(Element lookup records)
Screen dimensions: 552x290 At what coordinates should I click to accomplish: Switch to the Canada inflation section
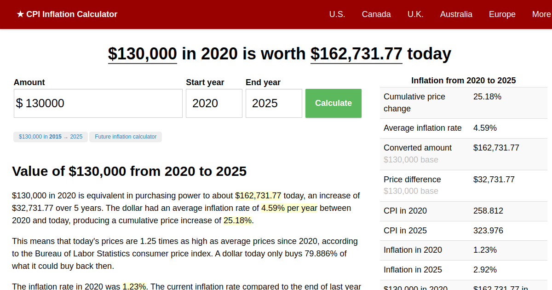(376, 14)
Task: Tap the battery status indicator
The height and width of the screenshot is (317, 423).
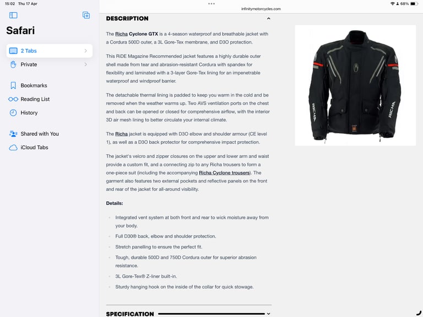Action: point(414,4)
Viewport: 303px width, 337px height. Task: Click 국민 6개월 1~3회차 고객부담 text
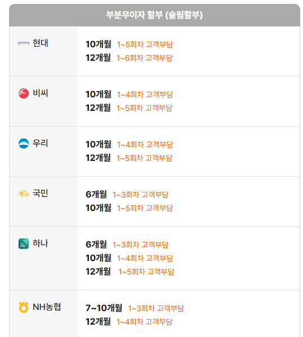coord(127,194)
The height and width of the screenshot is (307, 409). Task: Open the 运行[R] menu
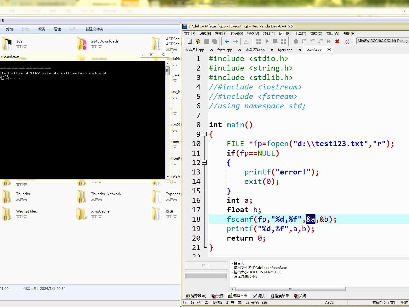[x=284, y=34]
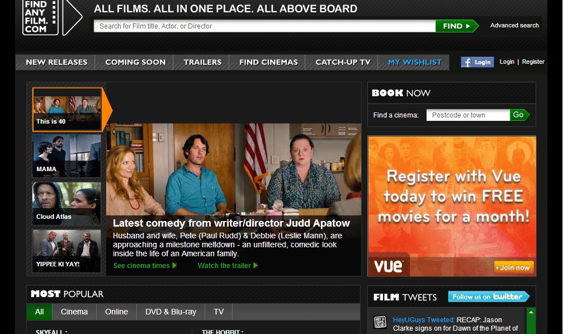The height and width of the screenshot is (334, 563).
Task: Open the New Releases menu
Action: [x=56, y=62]
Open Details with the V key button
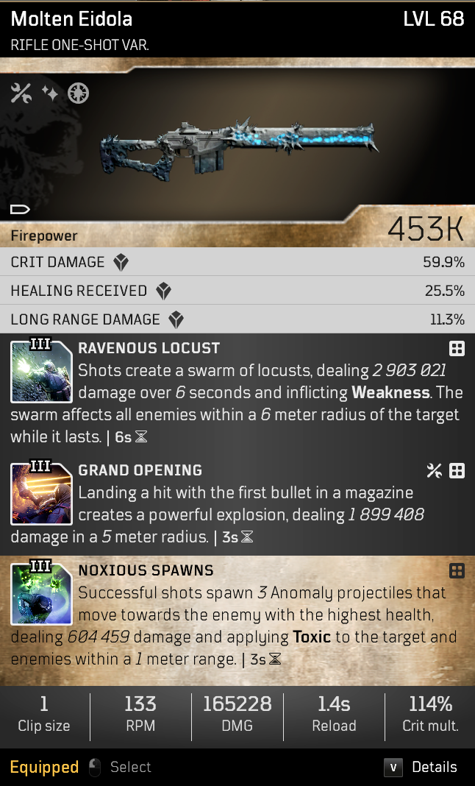Image resolution: width=475 pixels, height=786 pixels. point(393,767)
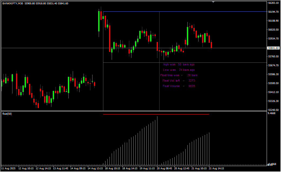Click the '11 Aug 2025' date on time axis
The width and height of the screenshot is (281, 172).
[8, 168]
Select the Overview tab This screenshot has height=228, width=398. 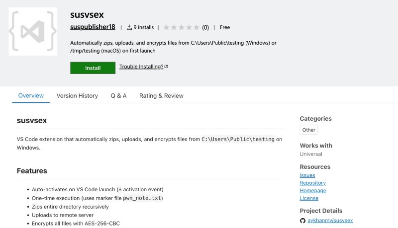(31, 95)
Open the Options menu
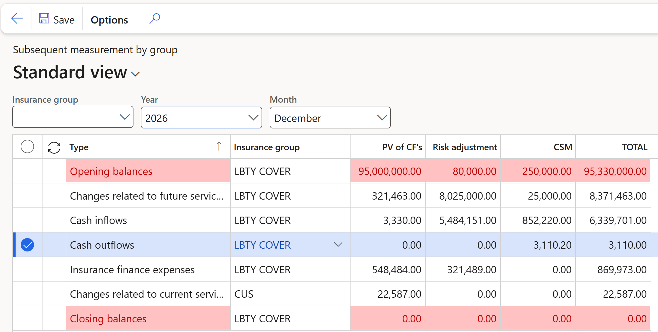Screen dimensions: 658x332 click(109, 20)

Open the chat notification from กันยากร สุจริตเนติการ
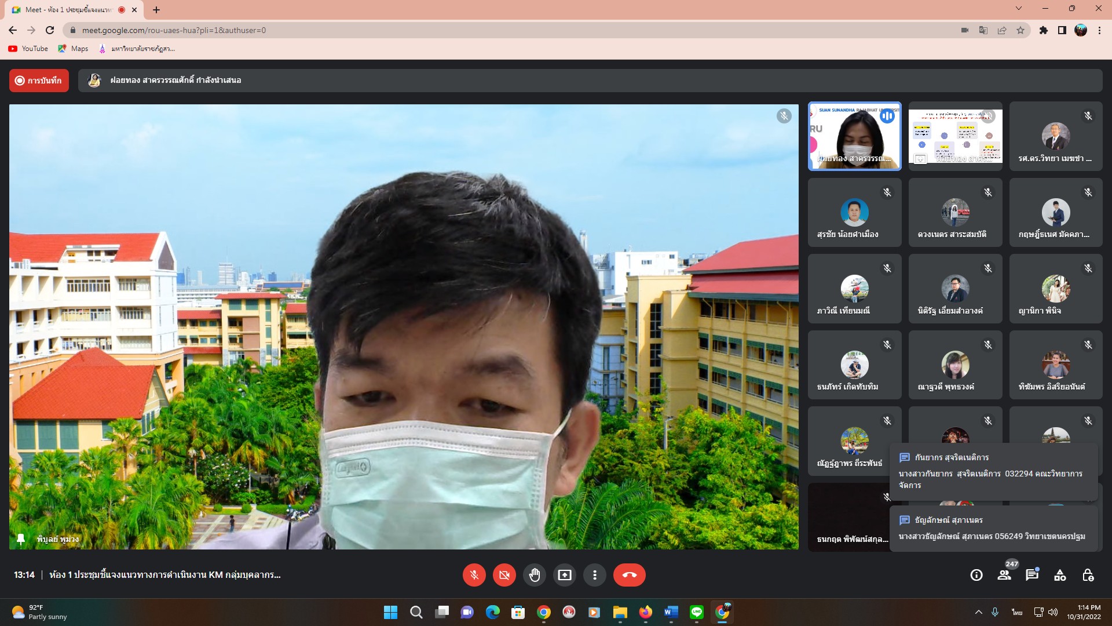click(x=993, y=472)
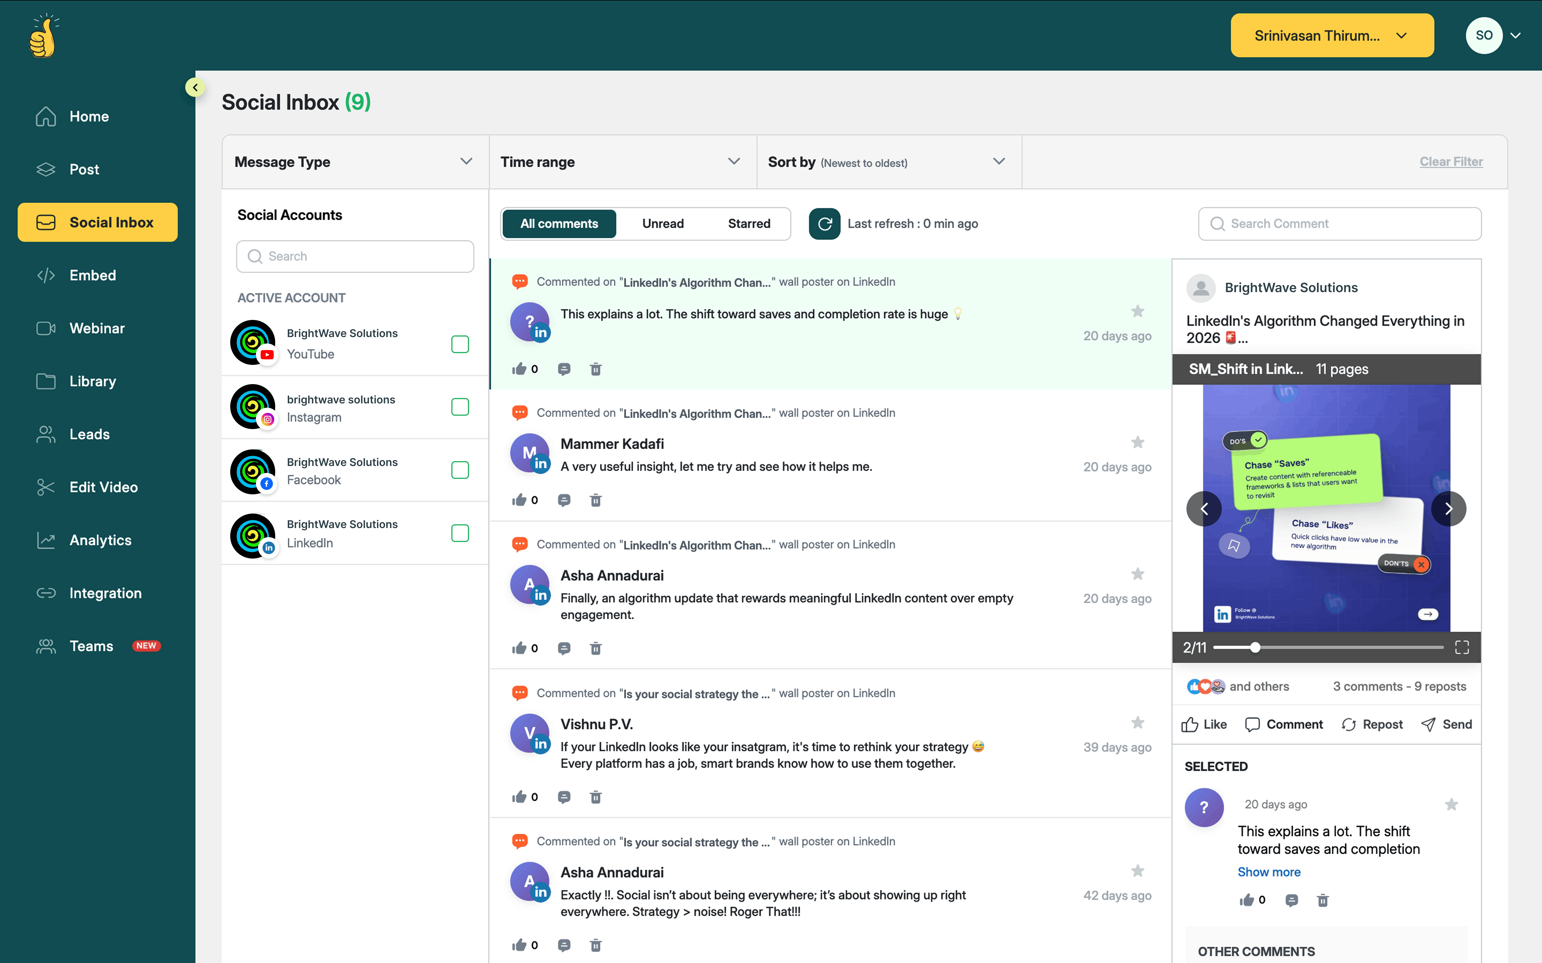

= Task =
Starting with the line containing "Open the Options menu" and continuing through the last line, rewrite those lines with "Options" swapped for "Preferences" and everything else unchanged. Leave out the pictures.

= Written solution =
Open the Preferences menu
Screen dimensions: 658x332 click(109, 20)

Open the chat notification from กันยากร สุจริตเนติการ
click(x=993, y=472)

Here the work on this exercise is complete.